- [WORK TO COMPLETE]:
Which of the lines below include the word "Visita"? Pull each one out.

::::::::::

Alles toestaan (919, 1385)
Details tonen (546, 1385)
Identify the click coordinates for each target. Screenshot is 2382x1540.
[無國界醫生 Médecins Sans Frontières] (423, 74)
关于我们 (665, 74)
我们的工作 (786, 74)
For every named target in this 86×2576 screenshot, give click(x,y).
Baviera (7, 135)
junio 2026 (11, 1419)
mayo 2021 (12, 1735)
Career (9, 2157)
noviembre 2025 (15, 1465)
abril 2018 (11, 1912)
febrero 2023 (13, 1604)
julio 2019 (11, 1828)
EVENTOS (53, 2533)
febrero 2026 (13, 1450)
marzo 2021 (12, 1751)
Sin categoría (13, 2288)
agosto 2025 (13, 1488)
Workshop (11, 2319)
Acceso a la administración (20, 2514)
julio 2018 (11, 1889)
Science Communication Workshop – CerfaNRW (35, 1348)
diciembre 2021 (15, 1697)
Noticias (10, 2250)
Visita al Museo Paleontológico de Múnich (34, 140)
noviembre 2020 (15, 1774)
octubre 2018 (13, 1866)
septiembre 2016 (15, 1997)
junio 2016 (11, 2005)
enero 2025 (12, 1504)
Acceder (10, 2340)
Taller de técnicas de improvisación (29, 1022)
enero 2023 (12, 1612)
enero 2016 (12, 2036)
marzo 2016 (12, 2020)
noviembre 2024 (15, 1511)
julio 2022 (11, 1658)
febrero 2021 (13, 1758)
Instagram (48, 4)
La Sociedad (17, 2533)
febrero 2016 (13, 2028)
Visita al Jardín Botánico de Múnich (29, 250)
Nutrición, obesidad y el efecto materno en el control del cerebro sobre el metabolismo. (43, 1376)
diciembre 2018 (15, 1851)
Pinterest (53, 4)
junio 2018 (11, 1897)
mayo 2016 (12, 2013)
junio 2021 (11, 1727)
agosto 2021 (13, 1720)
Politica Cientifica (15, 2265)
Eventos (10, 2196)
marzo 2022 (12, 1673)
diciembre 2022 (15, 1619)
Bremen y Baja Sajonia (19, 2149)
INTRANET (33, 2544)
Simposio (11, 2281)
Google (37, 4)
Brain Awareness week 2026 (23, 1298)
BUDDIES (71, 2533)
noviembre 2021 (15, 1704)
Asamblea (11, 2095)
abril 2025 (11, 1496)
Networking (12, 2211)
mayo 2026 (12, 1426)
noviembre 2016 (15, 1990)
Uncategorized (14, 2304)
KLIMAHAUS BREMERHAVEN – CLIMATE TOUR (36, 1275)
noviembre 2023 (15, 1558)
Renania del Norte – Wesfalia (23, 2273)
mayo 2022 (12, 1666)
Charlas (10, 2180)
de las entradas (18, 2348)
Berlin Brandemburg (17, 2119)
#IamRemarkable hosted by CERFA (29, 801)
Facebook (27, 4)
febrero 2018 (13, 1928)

::::::::::

- [RESULT OF THE EXERCISE]:
Visita al Museo Paleontológico de Múnich (34, 140)
Visita al Jardín Botánico de Múnich (29, 250)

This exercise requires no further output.